> Written problem
Write out the stretch of rows from the line containing "Task: Switch to the 武器 weapon section label" through the line containing "pyautogui.click(x=383, y=65)" below, exactly as they appear.

╭─ Data

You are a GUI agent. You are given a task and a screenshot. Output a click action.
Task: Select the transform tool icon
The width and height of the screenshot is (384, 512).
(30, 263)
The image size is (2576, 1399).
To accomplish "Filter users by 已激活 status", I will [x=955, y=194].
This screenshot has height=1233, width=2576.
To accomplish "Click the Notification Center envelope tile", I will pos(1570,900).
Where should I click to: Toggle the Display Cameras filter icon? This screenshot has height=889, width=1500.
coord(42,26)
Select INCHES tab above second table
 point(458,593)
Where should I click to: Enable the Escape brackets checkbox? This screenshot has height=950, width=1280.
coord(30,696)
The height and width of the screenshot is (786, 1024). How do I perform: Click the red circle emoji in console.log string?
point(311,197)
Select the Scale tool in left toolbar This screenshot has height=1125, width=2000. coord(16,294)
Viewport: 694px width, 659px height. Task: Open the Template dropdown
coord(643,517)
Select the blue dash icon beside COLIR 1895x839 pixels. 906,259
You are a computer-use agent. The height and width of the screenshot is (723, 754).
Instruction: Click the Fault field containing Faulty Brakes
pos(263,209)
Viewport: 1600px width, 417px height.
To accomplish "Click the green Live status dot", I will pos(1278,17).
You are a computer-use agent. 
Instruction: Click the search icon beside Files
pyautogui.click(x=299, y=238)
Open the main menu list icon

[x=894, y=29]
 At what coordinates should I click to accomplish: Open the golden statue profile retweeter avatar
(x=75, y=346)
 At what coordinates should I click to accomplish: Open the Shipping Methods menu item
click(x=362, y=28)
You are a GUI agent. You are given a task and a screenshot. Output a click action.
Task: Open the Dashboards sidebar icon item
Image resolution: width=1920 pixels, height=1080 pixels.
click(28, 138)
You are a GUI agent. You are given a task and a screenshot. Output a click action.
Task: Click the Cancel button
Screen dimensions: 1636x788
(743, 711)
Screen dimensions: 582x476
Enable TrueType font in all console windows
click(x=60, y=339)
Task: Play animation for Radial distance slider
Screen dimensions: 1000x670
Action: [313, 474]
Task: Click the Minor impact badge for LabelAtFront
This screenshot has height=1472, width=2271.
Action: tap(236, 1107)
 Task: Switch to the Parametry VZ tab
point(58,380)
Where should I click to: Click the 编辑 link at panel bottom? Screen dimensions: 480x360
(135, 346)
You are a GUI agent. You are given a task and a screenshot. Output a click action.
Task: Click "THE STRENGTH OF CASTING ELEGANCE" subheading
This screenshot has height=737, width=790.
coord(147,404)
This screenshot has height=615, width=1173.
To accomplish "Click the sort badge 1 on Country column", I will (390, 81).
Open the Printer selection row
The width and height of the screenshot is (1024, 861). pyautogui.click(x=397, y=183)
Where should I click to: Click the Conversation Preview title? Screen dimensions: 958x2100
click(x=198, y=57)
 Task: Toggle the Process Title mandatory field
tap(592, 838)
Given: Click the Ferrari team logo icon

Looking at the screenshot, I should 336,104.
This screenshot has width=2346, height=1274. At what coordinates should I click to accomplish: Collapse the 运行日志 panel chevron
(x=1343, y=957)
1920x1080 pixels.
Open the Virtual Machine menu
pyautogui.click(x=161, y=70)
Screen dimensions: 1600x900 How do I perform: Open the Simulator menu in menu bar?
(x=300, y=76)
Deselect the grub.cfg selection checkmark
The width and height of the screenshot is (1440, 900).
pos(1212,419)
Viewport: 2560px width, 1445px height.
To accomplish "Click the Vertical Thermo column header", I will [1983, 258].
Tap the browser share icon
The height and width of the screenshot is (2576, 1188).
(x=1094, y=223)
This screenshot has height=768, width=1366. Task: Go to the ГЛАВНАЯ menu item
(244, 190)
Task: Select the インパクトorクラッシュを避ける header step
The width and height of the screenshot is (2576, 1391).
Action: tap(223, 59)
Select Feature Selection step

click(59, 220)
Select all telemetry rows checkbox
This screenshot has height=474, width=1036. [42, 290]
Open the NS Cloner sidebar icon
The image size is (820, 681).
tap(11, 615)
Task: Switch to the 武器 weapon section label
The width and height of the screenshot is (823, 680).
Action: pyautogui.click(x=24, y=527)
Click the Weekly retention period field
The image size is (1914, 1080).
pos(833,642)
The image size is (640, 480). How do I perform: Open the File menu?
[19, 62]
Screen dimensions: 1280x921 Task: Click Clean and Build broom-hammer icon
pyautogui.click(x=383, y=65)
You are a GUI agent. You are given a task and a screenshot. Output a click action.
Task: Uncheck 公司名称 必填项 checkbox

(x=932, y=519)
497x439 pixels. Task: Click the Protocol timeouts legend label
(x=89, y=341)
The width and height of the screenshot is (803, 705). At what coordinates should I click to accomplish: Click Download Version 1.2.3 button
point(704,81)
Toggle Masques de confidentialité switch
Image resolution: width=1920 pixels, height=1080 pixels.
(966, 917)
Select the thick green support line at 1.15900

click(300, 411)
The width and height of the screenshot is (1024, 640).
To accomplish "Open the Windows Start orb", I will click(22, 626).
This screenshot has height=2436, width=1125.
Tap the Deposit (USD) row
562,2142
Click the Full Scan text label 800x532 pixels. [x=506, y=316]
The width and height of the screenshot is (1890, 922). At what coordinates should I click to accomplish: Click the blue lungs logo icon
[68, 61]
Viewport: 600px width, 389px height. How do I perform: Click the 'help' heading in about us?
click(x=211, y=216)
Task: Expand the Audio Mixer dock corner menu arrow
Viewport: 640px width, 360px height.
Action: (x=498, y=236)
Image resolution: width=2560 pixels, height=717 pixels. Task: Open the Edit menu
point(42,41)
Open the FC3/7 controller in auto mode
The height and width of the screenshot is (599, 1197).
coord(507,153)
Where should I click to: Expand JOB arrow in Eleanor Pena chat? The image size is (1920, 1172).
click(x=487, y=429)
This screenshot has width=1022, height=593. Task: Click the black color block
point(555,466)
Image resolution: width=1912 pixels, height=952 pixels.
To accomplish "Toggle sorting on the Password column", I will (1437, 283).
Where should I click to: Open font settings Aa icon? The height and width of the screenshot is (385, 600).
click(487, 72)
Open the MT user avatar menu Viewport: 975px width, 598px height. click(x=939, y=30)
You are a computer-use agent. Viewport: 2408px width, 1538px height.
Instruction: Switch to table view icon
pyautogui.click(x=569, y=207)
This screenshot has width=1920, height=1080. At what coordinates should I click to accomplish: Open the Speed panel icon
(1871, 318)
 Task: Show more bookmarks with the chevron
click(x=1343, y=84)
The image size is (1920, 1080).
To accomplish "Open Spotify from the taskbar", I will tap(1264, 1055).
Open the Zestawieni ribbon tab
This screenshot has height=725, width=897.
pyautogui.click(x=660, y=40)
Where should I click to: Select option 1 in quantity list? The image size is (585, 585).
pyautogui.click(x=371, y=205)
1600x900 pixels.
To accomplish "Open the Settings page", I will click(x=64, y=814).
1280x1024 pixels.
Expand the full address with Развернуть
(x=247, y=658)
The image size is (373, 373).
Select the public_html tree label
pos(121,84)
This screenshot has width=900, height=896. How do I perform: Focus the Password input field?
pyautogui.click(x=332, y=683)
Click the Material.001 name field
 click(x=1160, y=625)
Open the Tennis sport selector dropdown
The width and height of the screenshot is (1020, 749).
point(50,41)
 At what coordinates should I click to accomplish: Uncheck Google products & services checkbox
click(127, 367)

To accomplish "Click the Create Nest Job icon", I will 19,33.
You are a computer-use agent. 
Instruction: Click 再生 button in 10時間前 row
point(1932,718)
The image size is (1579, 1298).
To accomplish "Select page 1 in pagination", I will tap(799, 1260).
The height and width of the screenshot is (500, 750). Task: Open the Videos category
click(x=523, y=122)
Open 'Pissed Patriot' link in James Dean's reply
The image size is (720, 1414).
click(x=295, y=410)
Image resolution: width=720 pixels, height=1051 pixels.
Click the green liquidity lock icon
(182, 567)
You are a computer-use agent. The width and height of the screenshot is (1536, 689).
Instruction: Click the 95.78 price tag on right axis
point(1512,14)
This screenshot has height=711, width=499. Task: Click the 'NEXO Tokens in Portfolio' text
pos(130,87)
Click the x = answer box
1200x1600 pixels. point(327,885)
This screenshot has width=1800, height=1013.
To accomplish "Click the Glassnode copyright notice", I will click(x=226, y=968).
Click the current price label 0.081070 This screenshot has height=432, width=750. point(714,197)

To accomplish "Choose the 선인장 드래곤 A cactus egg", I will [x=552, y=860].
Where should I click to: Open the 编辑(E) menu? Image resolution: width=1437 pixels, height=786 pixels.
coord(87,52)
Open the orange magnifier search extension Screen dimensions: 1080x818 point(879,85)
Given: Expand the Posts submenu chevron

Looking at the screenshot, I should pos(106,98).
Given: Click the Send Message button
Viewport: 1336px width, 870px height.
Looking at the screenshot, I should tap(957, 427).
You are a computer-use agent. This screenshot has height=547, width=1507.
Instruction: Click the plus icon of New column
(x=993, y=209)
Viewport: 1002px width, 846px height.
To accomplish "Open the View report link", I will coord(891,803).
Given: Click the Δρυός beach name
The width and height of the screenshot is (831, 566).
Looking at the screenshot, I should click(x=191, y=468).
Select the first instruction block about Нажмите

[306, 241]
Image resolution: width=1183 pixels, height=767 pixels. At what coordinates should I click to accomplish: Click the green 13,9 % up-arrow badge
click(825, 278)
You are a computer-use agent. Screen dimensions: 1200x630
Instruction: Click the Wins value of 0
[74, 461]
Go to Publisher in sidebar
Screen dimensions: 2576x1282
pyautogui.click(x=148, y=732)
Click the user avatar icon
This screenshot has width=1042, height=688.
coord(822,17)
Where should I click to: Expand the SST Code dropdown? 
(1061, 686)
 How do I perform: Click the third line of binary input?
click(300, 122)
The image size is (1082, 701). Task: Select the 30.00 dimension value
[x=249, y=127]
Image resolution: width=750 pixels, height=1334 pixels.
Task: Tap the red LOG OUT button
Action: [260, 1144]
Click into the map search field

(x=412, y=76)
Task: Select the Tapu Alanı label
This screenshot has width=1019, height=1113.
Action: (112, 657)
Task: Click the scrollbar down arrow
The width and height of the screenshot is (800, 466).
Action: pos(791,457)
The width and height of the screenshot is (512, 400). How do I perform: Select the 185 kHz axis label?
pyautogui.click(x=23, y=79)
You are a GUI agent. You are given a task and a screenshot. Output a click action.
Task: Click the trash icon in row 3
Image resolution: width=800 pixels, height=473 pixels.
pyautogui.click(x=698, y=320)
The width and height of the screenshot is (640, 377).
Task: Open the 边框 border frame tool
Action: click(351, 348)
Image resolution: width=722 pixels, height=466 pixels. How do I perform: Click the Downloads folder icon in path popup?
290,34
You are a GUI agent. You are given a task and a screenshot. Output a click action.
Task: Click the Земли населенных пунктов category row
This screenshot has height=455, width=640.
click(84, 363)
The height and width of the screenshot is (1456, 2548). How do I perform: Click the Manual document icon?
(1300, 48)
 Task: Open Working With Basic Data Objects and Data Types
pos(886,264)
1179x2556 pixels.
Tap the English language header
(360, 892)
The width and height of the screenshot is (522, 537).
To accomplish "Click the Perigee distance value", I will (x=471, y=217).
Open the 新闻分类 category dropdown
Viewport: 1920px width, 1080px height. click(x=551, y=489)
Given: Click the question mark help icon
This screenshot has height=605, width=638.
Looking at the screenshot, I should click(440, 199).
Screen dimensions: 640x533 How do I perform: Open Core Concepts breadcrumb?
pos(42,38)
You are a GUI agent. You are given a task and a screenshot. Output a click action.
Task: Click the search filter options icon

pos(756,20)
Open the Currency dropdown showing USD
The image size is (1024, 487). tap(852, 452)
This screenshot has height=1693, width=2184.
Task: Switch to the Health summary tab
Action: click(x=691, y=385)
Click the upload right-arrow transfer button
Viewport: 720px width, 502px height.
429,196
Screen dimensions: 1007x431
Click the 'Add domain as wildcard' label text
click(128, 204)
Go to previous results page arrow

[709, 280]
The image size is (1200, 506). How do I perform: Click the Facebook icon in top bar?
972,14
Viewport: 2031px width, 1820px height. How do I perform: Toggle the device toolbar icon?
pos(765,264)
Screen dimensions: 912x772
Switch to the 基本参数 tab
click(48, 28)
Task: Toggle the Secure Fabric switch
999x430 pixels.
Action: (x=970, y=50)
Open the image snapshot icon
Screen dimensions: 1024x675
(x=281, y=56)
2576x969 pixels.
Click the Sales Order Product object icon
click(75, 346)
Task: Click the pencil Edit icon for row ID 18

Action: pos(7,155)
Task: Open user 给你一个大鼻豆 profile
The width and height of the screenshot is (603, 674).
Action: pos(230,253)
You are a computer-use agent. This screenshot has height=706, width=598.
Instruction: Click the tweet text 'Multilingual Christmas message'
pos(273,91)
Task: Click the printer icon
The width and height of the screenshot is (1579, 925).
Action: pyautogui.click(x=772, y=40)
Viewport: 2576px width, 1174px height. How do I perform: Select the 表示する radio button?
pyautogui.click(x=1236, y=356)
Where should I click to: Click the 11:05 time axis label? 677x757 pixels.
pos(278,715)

╰─

> Response
Task: Switch to the 武器 weapon section label
The width and height of the screenshot is (823, 680).
Action: pyautogui.click(x=24, y=527)
Click the Weekly retention period field
The image size is (1914, 1080).
pos(833,642)
The image size is (640, 480). How do I perform: Open the File menu?
[19, 62]
Screen dimensions: 1280x921 Task: Click Clean and Build broom-hammer icon
pyautogui.click(x=383, y=65)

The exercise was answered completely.